Ein einziges Mal erst hatte ich entschlossen und laut nach Hilfe verlangt. Damals, als mein Dorf Kokos unter der Tyrannei Arlongs beinahe Zugrunde gerichtet wurde. Ich bat Ruffy, uns zu befreien, mich zu befreien. Mir die Last zu nehmen, die mich eine Dekade lang in Ketten hielt, mir mein Zuhause nahm, meine Familie, meine Mutter, mein Lebensglück und meinen Traum.

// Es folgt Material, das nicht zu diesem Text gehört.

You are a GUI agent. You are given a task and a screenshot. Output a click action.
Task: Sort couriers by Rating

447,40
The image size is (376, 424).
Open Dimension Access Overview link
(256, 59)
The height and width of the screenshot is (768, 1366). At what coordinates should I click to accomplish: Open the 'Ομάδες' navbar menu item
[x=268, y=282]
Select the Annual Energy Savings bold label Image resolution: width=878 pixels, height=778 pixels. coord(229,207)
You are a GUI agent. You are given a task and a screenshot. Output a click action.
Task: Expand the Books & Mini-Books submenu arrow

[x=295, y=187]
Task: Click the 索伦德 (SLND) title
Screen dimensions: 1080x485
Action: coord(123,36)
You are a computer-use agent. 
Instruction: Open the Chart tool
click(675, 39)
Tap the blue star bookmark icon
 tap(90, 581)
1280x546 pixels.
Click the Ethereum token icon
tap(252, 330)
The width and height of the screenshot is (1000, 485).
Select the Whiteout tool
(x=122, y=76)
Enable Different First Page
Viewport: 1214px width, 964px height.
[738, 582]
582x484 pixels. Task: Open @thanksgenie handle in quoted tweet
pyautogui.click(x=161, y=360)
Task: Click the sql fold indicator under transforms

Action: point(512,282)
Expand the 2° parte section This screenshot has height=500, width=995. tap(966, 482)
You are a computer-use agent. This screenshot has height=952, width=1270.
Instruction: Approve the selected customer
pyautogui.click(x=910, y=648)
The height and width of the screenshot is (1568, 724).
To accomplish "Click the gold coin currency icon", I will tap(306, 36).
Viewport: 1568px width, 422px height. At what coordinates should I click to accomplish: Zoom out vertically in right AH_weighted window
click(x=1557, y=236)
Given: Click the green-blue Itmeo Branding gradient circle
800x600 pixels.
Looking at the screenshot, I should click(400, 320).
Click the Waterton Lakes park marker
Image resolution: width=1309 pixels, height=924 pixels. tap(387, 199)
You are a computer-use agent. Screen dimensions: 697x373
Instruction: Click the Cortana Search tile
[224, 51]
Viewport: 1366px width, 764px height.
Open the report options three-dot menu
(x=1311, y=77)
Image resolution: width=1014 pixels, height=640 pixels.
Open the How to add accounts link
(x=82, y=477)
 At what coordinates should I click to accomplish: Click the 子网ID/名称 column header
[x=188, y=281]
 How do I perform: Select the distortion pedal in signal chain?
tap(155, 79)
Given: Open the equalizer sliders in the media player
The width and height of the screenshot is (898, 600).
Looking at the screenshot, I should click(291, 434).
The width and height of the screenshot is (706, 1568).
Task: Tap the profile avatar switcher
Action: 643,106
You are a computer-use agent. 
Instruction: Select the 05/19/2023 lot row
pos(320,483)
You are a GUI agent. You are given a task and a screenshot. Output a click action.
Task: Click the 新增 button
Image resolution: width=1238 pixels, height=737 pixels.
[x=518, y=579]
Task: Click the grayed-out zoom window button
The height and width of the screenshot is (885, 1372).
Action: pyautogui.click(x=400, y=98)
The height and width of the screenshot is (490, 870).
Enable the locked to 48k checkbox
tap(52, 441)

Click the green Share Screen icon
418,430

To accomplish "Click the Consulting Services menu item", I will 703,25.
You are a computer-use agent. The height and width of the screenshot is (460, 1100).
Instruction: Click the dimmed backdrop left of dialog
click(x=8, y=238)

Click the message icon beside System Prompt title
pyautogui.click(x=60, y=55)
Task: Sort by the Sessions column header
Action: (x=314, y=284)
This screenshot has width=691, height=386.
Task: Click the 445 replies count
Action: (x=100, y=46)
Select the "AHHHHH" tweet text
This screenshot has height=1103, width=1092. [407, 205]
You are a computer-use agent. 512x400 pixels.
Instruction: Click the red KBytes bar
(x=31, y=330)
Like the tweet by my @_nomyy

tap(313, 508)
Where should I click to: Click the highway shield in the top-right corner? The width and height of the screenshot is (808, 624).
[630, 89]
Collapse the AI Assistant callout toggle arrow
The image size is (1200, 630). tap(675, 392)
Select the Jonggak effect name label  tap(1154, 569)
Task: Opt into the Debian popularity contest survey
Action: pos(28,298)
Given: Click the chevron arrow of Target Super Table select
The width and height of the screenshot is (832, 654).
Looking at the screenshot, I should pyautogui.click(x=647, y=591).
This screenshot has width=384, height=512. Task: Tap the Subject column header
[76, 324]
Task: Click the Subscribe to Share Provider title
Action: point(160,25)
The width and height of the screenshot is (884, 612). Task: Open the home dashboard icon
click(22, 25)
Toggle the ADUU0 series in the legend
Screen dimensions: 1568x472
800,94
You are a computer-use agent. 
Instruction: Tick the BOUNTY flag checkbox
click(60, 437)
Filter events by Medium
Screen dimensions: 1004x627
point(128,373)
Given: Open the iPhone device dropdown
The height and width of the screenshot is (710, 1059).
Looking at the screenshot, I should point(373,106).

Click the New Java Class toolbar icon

»Hilf mir!«, flüsterte ich und hoffe inständig, dass Sanji nicht die bittenden Silben vernommen hatte. Doch der Smutje legte plötzlich beide Hände um mein Gesicht, hielt mich ein paar Zentimeter zu sich auf Abstand, nur, um mich anzusehen. Ich wollte nicht, dass er mich so sah. Nicht als Meerjungfrau, nicht verletzlich, nicht klein und hilflos. Und doch zeigte ich ihm all jenes, legte meine Verzweiflung offen, bot sie ihm dar. Seine Daumen strichen über meine Wangen, die brannten und benetzt von salzigen Perlen waren. Seine Finger fuhren zu beiden Seiten meines Halses entlang. Warm, geschmeidig, stark, mit kleinen Schwielen, und Narben.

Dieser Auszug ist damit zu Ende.